「わたしは醜い石と肉の子であり、それを否定することはできない。母のことは覚えていない。わたしが生まれてすぐに蒸発したのかもしれない。どうせ死んでいるのだろう。わたしは父の姿も―息子と似ているとすれば、くちばしがあり、翼もどきのものがついた醜い代物のはずだ―見たことがない。」
77年前にモルデュー(神死)が起こり、あらゆる存在がぐらつき、世界は、混沌に飲み込まれてしまいます。妄想が実体あるものの如く現実化し、これまでの安定した世界は崩壊し、物語の舞台となる聖堂だけは、かろうじて残っています。素性のよくわからない司教の下で、中世のような、退化した小世界ではあるものの、何とか一定の秩序を維持しています。
ただ隠されていることは、石像が命をもつようになることを信じた者たちによって、石像が「肉体」を持つようになり、人間と交接して、主人公のような石と肉の子供が生まれていることで、これらを異端の者として、聖堂の2階に追放し、隔離しているという設定です。
あるとき、司教の娘とある異端の若者が恋に落ち、捕らえられた若者が処刑される寸前に、主人公は、聖堂の大窓を覆う分厚いカーテンを解き放ち、光で聖堂全体を照らすという作戦を実行します。聖堂内に住まうすべての存在が明らかになったとき、その混沌を、2階の異形の者たちも含めた全員で鎮めていこうと、新しい世界のリーダーたらんとした主人公はみんなに呼びかけるのですが、その容貌の醜さから、誰にも受け入れられません。
失意の主人公に代わり、聖トマスの巨人の石像が、満を持したかのように、新しい秩序の構築に向けて動き出すというところで、物語は終わります。

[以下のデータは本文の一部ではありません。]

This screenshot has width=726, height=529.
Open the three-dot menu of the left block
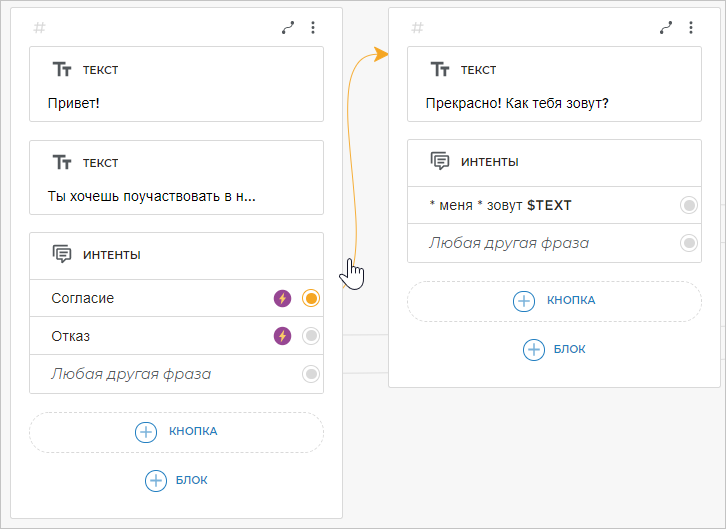(313, 28)
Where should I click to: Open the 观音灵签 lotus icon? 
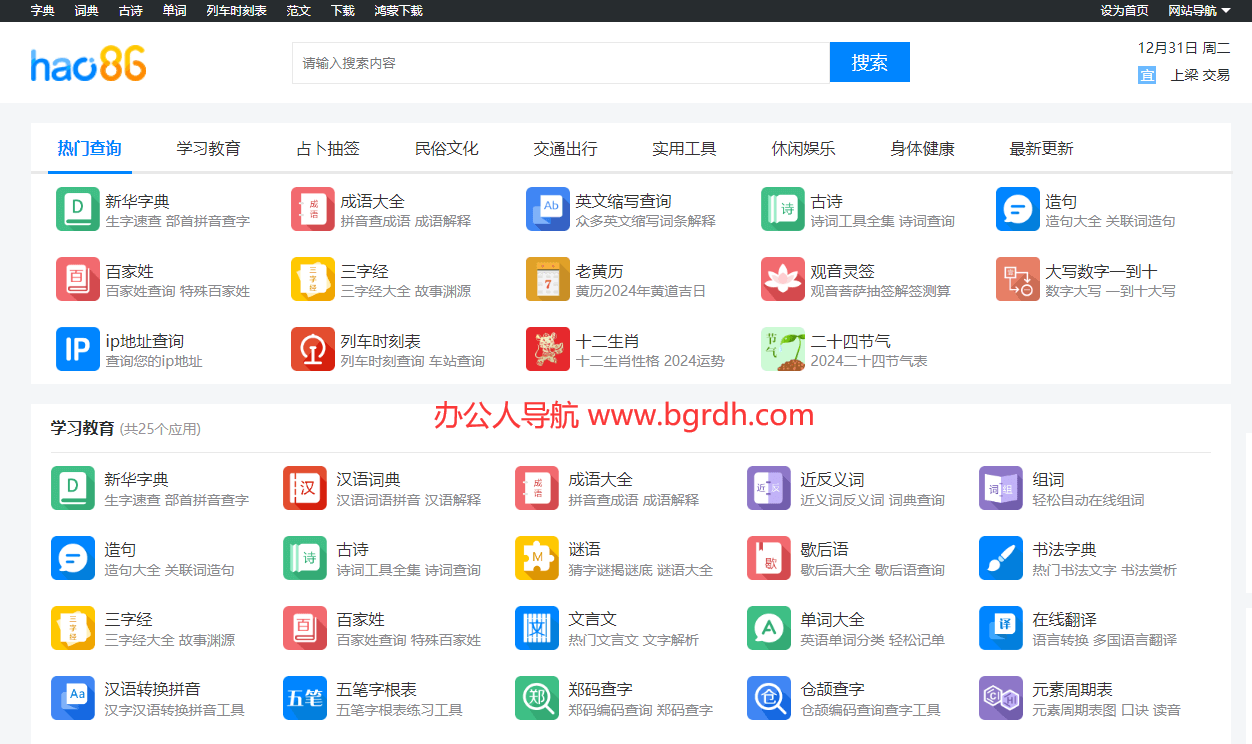(782, 279)
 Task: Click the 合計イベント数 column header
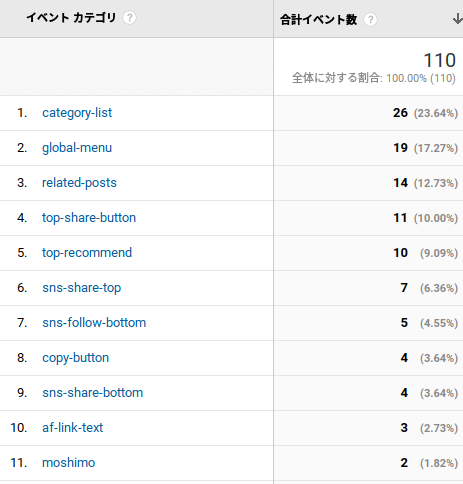tap(318, 20)
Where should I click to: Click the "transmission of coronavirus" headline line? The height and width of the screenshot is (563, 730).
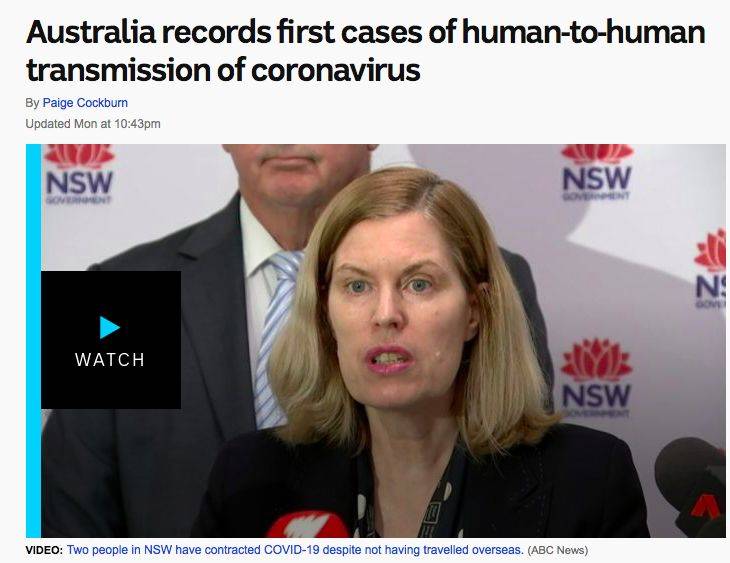click(x=223, y=70)
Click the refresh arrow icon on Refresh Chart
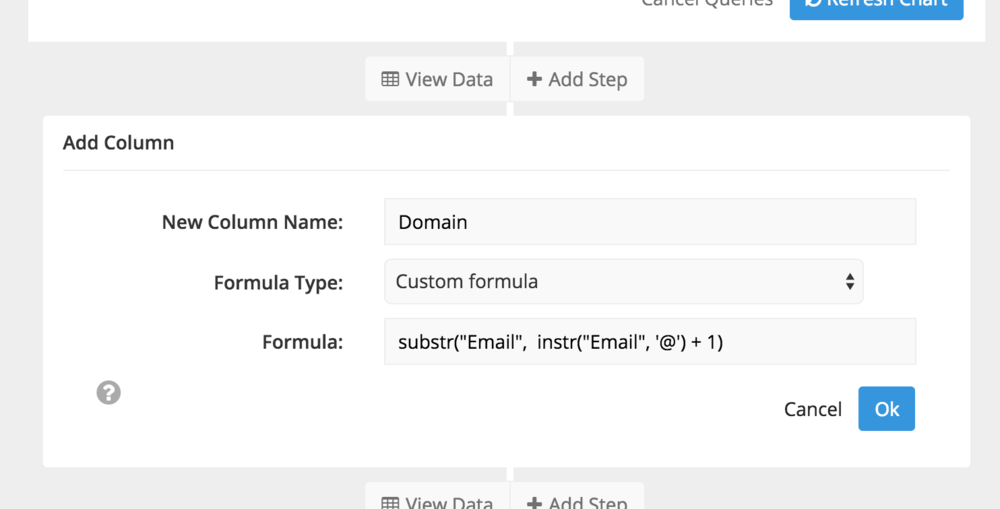1000x509 pixels. (x=812, y=3)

この「ペトラ」を最初に読んだとき、動く聖人の石像、人間と交わって生まれた子供たちという、この世のものではない、背徳的で、悪夢的な存在に、強く引き付けられたことを覚えています。肉をもったキリストの姿も刺激的で、なかなかにタブーブレーキングな設定の攻め方をしている作品です。
今までの価値観を揺るがし、根本的な認識の変化をもたらすような事態が生じた場合には、既存の物差しで測ることしか知らない人ではなく、変化を消化して、新しい秩序を提示することができる人が求められている。それが人でなく、命をもった石像であるかもというのは、妙な言い方かもしれませんが、巨視的、宇宙的な感覚が漂っており、私としては、ファンタジーではあるものの、SF的なイメージを持っているのかなと感じました。
この作品は、ブルース・スターリンクが編纂したサイバーパンクのアンソロジー「ミラーシェード」にも収録されました。
電脳に関することはちっとも出てこない作品ですが、これまでとは全く違う異質な世界において、混沌の中を切り込んでいくのをタブーを恐れず楽しむという姿勢が、スターリングが共鳴したところではないでしょうか。
もう40年以上前の作品ですが、異形の世界を好み、少し思弁的な雰囲気も楽しみたいという方にとっては、おすすめの一品だと思います。